Magill v. Swearingen.
    The recital after a statement of the names of the plaintiffs in ejectment, “heirs-at-law of A.,” does not confine them to their title as his heirs.
    In error from the Common Pleas of Juniata.
    This ejectment was brought by Magill and others, “heirs-at-law of Robert Magill.” They failed in proving title as his heirs, but showed they were entitled as heirs of a deceased aunt. (What was the recital in the. writ or narr., could not be gathered from the paper-book.)
    Hepburn, P. J., directed a verdict for defendant on this ground.
    
      Parker, for plaintiffs in error.
    These words were a description of the persons, or surplusage.
    
      Peed, contri!.
    The act destroyed fiction, and left matters of substance as before. This was a recital of the title claimed, and, ■ hence, none other could be proved: 12 S. & R. 436; 3 Y. 286; 4 W. C. C. 199.
    
      June 11.
   Burnside, J.

The act of 1806 (Dunlop, 242), abolished the ancient form and manner of instituting the action of ejectment. The 12th section of the act provides a plain form of writ, and requires a description of the land to be filed, in which the plaintiff is to aver that the title is in him. The supplement to this act, in 1807 (Dunlop, 253), declares that the form given in the act of 1806 shall issue in all cases; and all parties having an undivided interest in lands, whether as joint-tenants, co-parceners, or tenants in common, may join therein, and recover according to their interest and title.

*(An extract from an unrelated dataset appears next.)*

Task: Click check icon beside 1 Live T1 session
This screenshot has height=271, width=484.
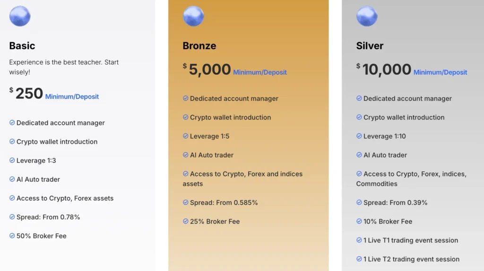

Here, the plaintiffs claimed on the trial,- to recover the interest in the land in question, which fell to them by the death of their aunt. They failed to show that their father had any interest at the time of his death; his interest in the tract having been sold by the sheriff in his lifetime. They did show title, and a right in the land, Which had descended to them from their father’s sister, who had survived their father. The court ought to have held the words in the writ and on the docket, “heirs of Robert Magill, deceased,” as words descriptive of the plaintiffs — who they were. They showed that they were the children óf Robert Magill; but, as the defendant gave evidence that the interest of Robert Magill was divested in his lifetime, they certainly could show that they had an interest in the lands, which had descended to them by the death of their maiden aunt, at the institution of the ejectment, and -how they .derived title to an undivided interest in the tract in question. .

Judgment reversed, and a venire de novo awarded.